Düşüncenin sapakları vardır, düşündükçe önümüzde yol ayrımları belirir ve devamlı geçişler yaşarız. Fakat ayrımların sebep olduğu geçişler yalnızca bireysel edimi etkilemez, toplumsal bütünün parçası olduğumuzdan ötürü çevremizdeki kişileri de tesirimizde bırakıp Meksika Dalgası’na nazire zincirlemek bir etkide bulunuruz. Birine kızdığımızda oluşan negatif enerji bir başkasına sirayet eder ve bu trafik nihayetinde temelsiz bir öfkenin körüklenişine yol açar. Halbuki bu akışın içerisinde biri durup etrafına baksa, toprağın yalıtıcı etkisini hatırlasa, sözcüklerin anlam zenginliği ve derinliği üzerine kafa yorup itidalle düşünse belki de netice değişecekti. Edebiyatın bir rolü de bu, topluma farklı bir bakış açısı katmak. Ki Foucault‘nun da dediği gibi: “Sana kendin hakkında dürüst tavsiyelerde bulunan iyi bir hakikat anlatıcısı, senden nefret etmediği gibi, seni sevmez de.” Yalnızca gerçeğini anlatır. O halde bireyle eser arasındaki ilişkiyi yeni baştan düşünmek ve irdelemek gerek.
Bilimkurgunun yalnızca gösterişli uzay araçları, görkemli şehirler ya da göz alıcı giysilerden ibaret olduğu yanılgısı yapıtları tek bir noktaya sıkıştırarak niteliksizleştirir. Halbuki derinliğini yakalayan, hayatı damarından kavrayan bir metnin türü ne olursa olsun en başta insanın duyumsama şeklini göz önünde bulundurması ve okurun metinle kuracağı ilişkiyi gözden geçirmesi gerekir. Zira anlatıcılığın temelinde iki temel mefhum vardır: Mimesis ve Katharsis. Aristo’nun anlatılar üzerine kaleme alınan ilk eleştiri yapıtı olarak değerlendirilen Poetika‘sında geçen bu kavramlar, okurun sahnedeki kişiyle kuracağı bağı ve tesirini nitelendirir. Mimesis sahnedeki aktörün eyleminin izleyiciye yansımasına tekabül eder, böylece kendini o kişinin yerine koyabilir, onun görünümüne bürünebilir; Katharsis ile de bu eylemin neticesinde hissedeceği arınmayı açıklar. Tıpkı gladyatör dövüşlerinde sağlanan arınmada olduğu gibi, arzularını arzunun bir taklidi ile tatmin eder. Gerçi Bertolt Brecht‘in ortaya attığı Epik Tiyatro kavramı ve “yabancılaştırma” gibi yaklaşımlar bahsi geçen konuya farklı bir boyut katmış olsa da, binlerce yıllık anlatıcılık geleneğinin dille olan bağını ve düşüncenin evi olarak teşekkül edişini incelemeye gayret ettiği aşikar. O halde soralım madem, neden anlatma ihtiyacı duyarız?

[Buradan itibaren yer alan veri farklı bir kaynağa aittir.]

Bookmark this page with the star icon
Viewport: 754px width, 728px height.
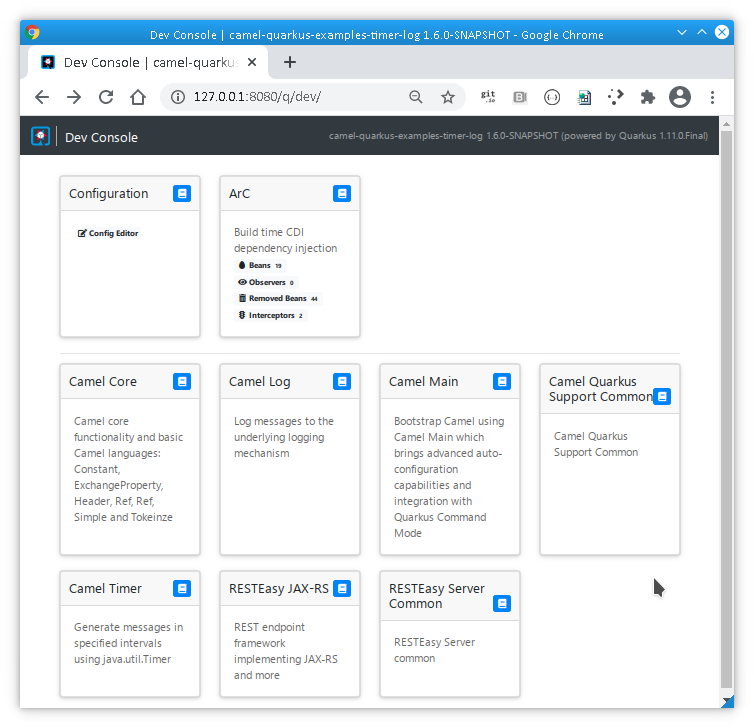coord(448,97)
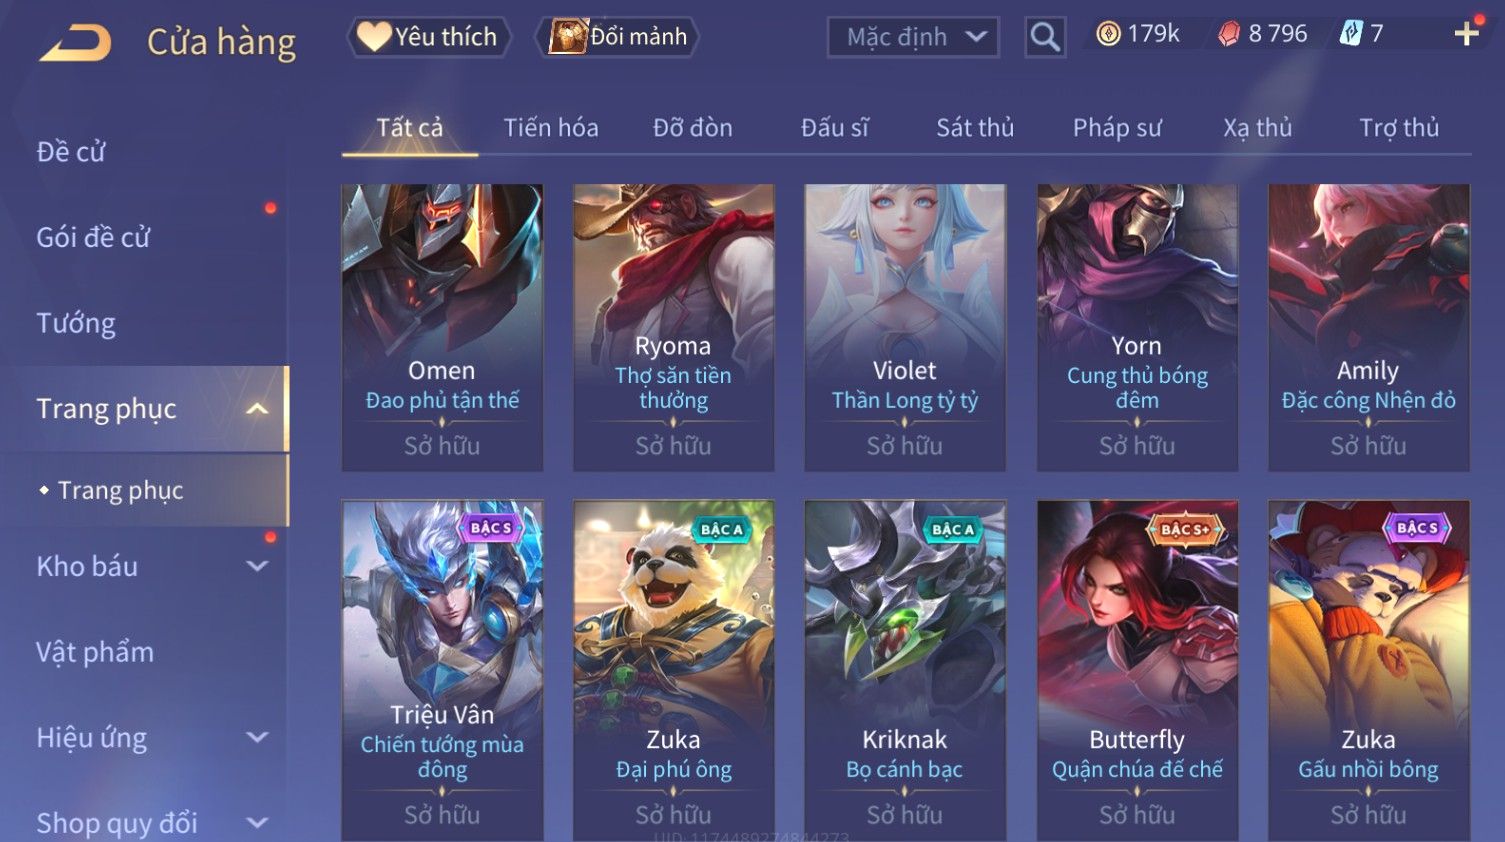Open Yêu thích heart favorites
The image size is (1505, 842).
click(429, 37)

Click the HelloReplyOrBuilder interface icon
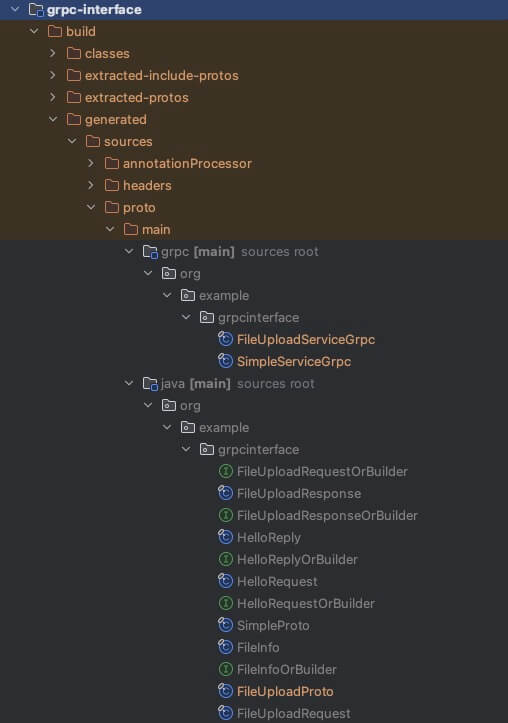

Arkeolog ve yazar İsmail Gezgin‘in Homo Narrans adlı eserini incelerken aklımdan birçok şey geçti. Yeri gelmişken önermiş olayım. Yazının başında da değindiğim üzere, başta bilimkurgu eserleri olmak üzere anlatıcılıkta gösterilen yüzeysel yaklaşımlar kişileri metinden uzaklaştırarak gerçekliğini benimsetme hususunda başarısız olurlar. Takdir edersiniz ki, gerçekliğini benimseyemediğimiz eserleri takip etmekte ve dolayısıyla anlamakta zorluk çekeriz. Halbuki oldukça basit gerçekleri gözden geçirmek kafi gelecektir. Varlığın delili saydığımız ölçütler, yani duyularımız pek çok yorumla çeşitlendirilse de temelde beş tanesi ön plana çıkar: Koklar, işitir, dokunur, duyar ve görürüz. Balzac, bu noktada duyuların ne denli belirleyici olduğunu dönemindeki toplantılarda önemle dile getirir. Anılarımız bizlere “kendilik” katan değerlerdir. Anılarımızı oluşturan en önemli ögeler ise duyularımızla algıladıklarımızdır. Çocukken yediğimiz bir yemeğin kokusu, ilk aşık olduğumuzda dinlediğimiz şarkı ya da yazlıkta gördüğümüz bir ağacın dalındaki kuşun kanatlarının renkleri… Örnekler arttıkça geçmişimizle bağlarımız artar, gelişir ve bir kimliğe bürünür. Bizi tanımlayan da bu parçaların anlamlı bir bütün oluşturmasıdır.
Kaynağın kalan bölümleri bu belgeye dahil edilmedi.